Beaver Lake Water Lily Removal FAQ

Lily pads are also known as “fragrant water lilies” or “Nymphaea odorata”. Their legal status in King County is Class C noxious weed. They are non-native species that can be designated for control based on local priorities (RCW 17.10). The King County Control Weed Board recommends control of this species.

They are native to the Eastern half of the U.S. and were introduced as an ornament in many parts of Western Washington. Left unmanaged, they can restrict lakefront access and hinder recreation. Drownings in King County have been attributed to lily pads (entanglements in dense stems). Stagnant mats create mosquito-breeding areas and increase water temperatures by absorbing sunlight. They also contribute to algal growth and water quality problems.

For more information about fragrant water lilies, please visit this page.

Manual:

Hand pulling can be successful for a small area if repeated on a regular basis; however, this method is impractical for large infestations. When using this method, one must make sure to get the entire rhizome. Also, one must make sure to remove all pulled/cut plant pieces from the water. It can be composted on land or placed in a yard waste bin. Another option is a carbohydrate depletion technique in which all emerging leaves are consistently removed. Typically it takes two to three growing seasons to kill the plants. All manual control methods that disturb lake bottoms, wetlands or streambeds require at a minimum a Hydraulic Project Approval (HPA) pamphlet permit from the Washington Department of Fish and Wildlife. Hand pulling of lily pads is not a realistic approach for large areas of infestation.

Mechanical: 

An opaque bottom barrier can be used to suppress growth in small areas such as a boat launch or around a swimming area. Underwater rototilling of the rhizomes using a backhoe mounted to a barge and cutting and harvesting using boat-mounted cutters are options for large-scale removal and control. These methods require approval from the Washington Department of Fish and Wildlife. Underwater rototilling and cutting and harvesting using boat-mounted cutters methods were thoroughly investigated for Beaver Lake and were deemed unsuitable. This is due to the detrimental effect of such methods on water turbidity and quality, the lack of access of the boat to most the shallow areas of the lake (essentially all the littoral of Beaver Lake 2 and all of Beaver Lake 1 and 3), and the prohibitive cost of this approach.

Chemical: 

Herbicides may be the most effective, cost effective option for eradication of large infestations. Professional, licensed contractors are required for this method. In Washington State specially formulated aquatic herbicides are only available for purchase to licensed applicators. Applying herbicides to water requires a permit from Washington Department of Ecology.

For additional information, read this.

An aquatic formulation of imazamox will be used in 2020.

The need for treatment is assessed at least every other year by the Beaver Lake Management District Advisory Board.

The decision to treat Beaver Lake is informed by experts in freshwater lake treatment and is ultimately made by the Advisory Board of the Beaver Lake Management District.

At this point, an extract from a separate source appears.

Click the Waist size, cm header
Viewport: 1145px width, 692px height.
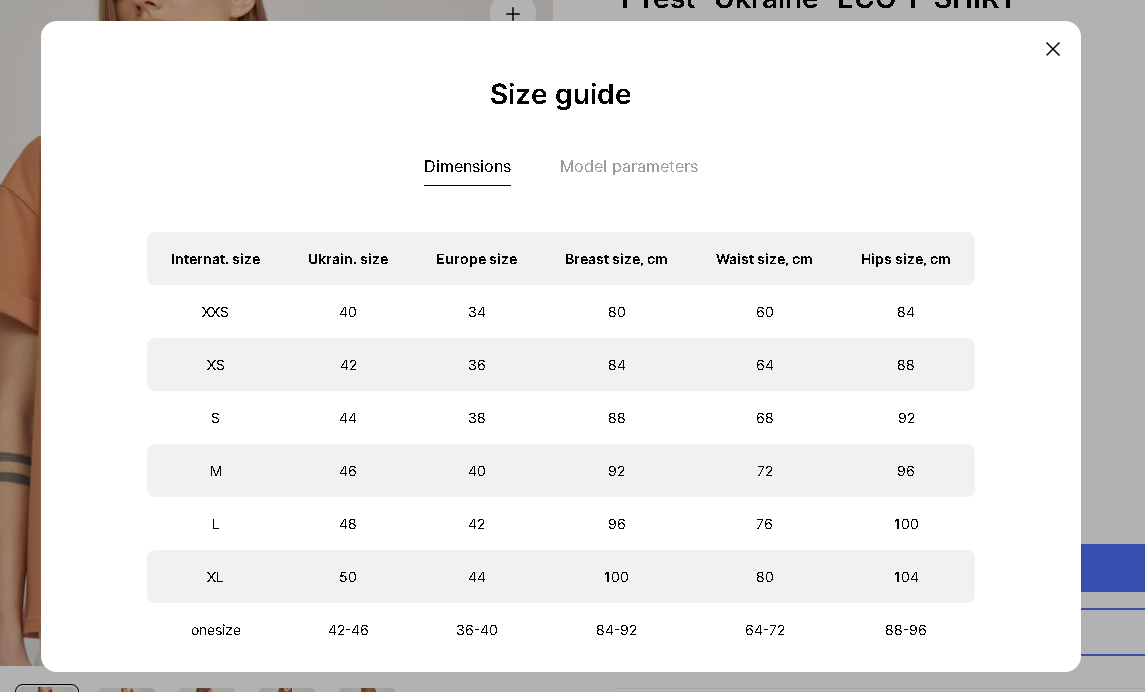coord(765,259)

More info about the Beaver Lake Management District Advisory Board's mission and activities can be found at www.sammamish.us/blmd.

Properties on Beaver Lake and properties that drain to Beaver Lake are billed every year on their property tax for the Beaver Lake Management District, known as a special assessment. The fee also pays for monitoring, outreach and education, and administration of the Beaver Lake Management District.

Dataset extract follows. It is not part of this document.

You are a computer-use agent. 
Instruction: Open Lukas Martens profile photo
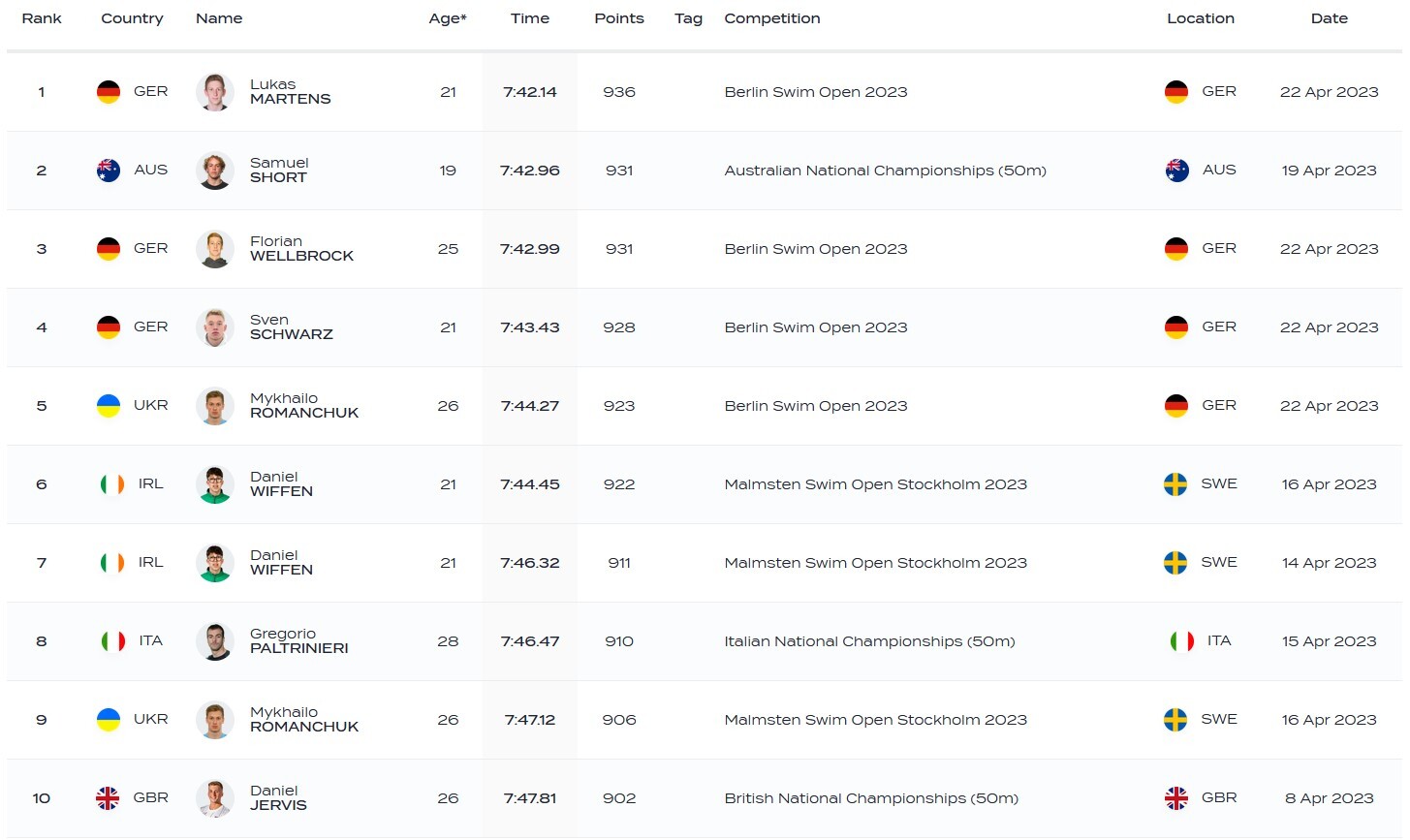tap(214, 92)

The length of time an herbicide stays in the water depends on the type of chemical used. In the past, Beaver Lake was treated with glyphosate. For 2020, imazamox will be applied. Water treated with imazamox may be used immediately following application for fishing, swimming, cooking, bathing, and watering livestock (see fact sheet here).

The Beaver Lake Community Club (BLCC) hired a licensed applicator to treat the lake starting in 2016. There were a large number of lilies in the lake, so that treatment was the first step in a multi-year effort to control the lily pads. Not all of the lily pads are treated at the same time because if we treated all of the weeds at once, we could cause mud mats to form. Mud mats are beds of mud where the weeds have died and then float to the surface. The need for more treatment is considered after each treatment cycle is done.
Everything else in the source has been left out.